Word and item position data
# # # # #
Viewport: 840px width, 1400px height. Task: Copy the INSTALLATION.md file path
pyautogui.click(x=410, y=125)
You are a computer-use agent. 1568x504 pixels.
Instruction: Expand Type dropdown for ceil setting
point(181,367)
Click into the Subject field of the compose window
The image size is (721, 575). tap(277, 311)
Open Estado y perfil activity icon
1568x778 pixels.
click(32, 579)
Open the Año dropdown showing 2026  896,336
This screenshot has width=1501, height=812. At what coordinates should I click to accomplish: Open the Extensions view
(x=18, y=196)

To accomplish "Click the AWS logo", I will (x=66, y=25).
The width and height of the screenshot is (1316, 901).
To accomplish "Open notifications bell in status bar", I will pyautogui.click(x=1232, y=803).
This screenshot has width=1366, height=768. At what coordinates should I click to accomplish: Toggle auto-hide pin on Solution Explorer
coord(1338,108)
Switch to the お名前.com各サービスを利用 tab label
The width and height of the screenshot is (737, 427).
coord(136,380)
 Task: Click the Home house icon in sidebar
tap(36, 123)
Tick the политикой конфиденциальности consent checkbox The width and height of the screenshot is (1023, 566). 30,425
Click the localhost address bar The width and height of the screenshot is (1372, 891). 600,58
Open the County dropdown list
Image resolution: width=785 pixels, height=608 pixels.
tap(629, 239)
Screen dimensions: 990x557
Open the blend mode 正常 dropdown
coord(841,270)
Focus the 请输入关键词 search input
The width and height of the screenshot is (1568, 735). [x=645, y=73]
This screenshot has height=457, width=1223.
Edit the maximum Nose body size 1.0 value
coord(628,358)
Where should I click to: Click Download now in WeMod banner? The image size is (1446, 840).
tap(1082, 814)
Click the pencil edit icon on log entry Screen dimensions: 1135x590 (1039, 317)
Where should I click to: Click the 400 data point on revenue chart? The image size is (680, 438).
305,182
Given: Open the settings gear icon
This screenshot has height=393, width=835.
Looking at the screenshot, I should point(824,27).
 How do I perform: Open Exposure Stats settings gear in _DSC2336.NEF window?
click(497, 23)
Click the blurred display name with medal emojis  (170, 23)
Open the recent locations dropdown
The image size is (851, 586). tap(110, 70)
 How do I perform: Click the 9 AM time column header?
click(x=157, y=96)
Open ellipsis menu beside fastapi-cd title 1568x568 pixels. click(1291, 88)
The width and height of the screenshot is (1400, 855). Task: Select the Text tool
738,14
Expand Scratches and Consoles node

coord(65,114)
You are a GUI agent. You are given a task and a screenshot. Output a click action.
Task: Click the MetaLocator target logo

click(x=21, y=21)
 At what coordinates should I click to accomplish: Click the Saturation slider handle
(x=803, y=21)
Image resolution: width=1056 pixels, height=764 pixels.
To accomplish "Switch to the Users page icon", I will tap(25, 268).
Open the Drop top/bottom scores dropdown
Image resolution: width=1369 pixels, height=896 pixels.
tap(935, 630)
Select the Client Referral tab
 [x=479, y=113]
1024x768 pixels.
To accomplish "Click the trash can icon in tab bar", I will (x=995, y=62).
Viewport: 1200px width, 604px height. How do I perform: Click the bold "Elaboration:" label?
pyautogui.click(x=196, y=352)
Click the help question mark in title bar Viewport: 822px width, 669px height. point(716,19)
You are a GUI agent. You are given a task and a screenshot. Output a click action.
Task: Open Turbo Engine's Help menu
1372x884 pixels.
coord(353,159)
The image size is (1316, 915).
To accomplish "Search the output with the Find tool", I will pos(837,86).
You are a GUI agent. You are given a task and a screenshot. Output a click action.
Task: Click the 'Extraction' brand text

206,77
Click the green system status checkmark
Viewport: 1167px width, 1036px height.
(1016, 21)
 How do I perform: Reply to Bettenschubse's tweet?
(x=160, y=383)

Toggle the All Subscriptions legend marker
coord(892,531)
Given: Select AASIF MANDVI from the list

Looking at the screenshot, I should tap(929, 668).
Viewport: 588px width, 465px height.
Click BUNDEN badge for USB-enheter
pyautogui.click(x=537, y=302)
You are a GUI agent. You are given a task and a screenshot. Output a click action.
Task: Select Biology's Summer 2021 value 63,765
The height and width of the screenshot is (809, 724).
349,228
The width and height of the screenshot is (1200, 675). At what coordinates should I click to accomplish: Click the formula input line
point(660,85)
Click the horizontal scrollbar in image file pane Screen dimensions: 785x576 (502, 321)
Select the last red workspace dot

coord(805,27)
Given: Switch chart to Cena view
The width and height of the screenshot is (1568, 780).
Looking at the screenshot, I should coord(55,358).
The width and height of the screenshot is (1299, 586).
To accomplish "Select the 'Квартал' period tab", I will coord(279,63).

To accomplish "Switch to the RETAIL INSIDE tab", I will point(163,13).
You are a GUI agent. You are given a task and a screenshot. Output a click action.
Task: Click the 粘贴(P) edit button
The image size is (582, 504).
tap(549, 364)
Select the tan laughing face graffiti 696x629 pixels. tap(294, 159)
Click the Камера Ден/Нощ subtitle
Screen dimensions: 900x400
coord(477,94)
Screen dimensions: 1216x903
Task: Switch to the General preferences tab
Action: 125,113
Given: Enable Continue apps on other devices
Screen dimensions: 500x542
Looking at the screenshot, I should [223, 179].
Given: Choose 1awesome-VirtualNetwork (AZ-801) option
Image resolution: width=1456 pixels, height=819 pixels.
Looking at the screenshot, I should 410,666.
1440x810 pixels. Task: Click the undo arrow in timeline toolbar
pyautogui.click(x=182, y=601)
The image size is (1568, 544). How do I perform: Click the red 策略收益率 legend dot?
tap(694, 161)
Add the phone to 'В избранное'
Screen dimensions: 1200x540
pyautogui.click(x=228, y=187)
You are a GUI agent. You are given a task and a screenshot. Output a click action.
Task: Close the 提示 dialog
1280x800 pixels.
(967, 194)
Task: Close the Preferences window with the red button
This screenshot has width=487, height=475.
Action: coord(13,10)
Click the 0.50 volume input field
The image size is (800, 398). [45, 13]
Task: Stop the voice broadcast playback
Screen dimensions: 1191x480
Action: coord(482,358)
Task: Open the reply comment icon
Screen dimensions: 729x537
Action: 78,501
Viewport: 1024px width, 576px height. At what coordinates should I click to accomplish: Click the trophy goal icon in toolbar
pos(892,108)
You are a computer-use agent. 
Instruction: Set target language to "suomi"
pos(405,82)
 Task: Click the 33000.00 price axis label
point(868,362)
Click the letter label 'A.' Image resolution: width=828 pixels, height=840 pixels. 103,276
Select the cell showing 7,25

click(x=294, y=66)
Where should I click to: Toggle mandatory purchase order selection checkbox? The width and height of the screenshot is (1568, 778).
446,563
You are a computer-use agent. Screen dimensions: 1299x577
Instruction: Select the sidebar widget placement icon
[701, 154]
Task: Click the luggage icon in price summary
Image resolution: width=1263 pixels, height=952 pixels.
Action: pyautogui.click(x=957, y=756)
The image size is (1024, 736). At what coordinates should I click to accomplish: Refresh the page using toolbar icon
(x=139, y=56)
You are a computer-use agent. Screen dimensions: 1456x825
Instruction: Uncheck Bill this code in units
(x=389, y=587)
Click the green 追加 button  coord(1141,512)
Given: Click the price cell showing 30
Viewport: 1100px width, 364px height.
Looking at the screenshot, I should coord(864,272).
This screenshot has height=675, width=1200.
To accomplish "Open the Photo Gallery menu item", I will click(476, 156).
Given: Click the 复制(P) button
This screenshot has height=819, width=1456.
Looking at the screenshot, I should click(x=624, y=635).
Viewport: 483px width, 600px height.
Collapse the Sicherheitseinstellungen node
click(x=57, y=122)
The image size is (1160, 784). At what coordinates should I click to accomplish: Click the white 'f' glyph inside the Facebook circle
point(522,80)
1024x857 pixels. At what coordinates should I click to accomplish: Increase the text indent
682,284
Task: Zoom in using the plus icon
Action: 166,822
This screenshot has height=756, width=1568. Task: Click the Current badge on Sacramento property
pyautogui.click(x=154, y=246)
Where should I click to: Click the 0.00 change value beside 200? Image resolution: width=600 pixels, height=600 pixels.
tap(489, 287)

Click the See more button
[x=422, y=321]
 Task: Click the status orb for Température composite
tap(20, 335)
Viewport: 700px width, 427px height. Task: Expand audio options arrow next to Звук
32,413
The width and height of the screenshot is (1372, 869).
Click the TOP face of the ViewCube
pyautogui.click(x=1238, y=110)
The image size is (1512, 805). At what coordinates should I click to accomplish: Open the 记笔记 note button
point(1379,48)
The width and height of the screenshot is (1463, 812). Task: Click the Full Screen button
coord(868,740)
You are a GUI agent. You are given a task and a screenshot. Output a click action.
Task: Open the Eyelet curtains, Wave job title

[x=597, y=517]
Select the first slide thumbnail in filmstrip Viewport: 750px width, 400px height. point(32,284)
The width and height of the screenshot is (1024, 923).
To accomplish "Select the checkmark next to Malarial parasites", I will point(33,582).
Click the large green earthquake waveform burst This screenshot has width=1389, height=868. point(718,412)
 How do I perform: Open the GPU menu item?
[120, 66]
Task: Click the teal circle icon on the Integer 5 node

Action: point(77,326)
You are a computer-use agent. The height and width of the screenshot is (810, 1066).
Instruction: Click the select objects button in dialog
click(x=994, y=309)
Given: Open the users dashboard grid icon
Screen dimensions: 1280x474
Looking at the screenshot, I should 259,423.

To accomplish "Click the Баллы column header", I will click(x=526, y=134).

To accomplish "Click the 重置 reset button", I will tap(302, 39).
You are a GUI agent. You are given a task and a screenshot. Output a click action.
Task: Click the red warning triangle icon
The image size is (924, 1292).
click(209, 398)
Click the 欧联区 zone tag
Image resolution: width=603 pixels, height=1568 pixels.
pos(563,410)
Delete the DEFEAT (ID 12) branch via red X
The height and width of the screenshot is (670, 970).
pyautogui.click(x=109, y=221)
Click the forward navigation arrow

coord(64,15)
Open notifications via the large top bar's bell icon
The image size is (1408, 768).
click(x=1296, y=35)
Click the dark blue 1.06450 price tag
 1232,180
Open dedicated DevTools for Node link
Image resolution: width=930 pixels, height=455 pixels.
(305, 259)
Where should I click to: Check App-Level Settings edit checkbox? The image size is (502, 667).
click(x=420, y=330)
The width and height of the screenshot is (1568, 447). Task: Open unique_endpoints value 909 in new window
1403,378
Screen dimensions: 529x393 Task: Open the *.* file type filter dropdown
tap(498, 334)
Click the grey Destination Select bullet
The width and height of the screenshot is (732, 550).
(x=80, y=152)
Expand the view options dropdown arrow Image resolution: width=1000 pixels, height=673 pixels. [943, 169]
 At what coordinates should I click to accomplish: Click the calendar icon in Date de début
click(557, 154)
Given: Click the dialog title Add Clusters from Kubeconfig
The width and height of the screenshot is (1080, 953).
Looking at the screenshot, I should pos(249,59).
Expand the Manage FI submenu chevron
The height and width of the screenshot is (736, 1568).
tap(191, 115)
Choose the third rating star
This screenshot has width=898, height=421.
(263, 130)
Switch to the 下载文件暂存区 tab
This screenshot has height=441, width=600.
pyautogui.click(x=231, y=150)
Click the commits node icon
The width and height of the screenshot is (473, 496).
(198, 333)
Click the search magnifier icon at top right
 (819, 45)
# # # # #
* **Task instructions**:
Repeat the rows above, word for word, from the line containing "Open ellipsis menu" down to the line containing "coord(892,531)", including both of those lines.

* **The output**:
Open ellipsis menu beside fastapi-cd title 1568x568 pixels. click(1291, 88)
The width and height of the screenshot is (1400, 855). Task: Select the Text tool
738,14
Expand Scratches and Consoles node

coord(65,114)
You are a GUI agent. You are given a task and a screenshot. Output a click action.
Task: Click the MetaLocator target logo

click(x=21, y=21)
 At what coordinates should I click to accomplish: Click the Saturation slider handle
(x=803, y=21)
Image resolution: width=1056 pixels, height=764 pixels.
To accomplish "Switch to the Users page icon", I will tap(25, 268).
Open the Drop top/bottom scores dropdown
Image resolution: width=1369 pixels, height=896 pixels.
tap(935, 630)
Select the Client Referral tab
 [x=479, y=113]
1024x768 pixels.
To accomplish "Click the trash can icon in tab bar", I will (x=995, y=62).
Viewport: 1200px width, 604px height. How do I perform: Click the bold "Elaboration:" label?
pyautogui.click(x=196, y=352)
Click the help question mark in title bar Viewport: 822px width, 669px height. point(716,19)
You are a GUI agent. You are given a task and a screenshot. Output a click action.
Task: Open Turbo Engine's Help menu
1372x884 pixels.
coord(353,159)
The image size is (1316, 915).
To accomplish "Search the output with the Find tool", I will pos(837,86).
You are a GUI agent. You are given a task and a screenshot. Output a click action.
Task: Click the 'Extraction' brand text

206,77
Click the green system status checkmark
Viewport: 1167px width, 1036px height.
(1016, 21)
 How do I perform: Reply to Bettenschubse's tweet?
(x=160, y=383)

Toggle the All Subscriptions legend marker
coord(892,531)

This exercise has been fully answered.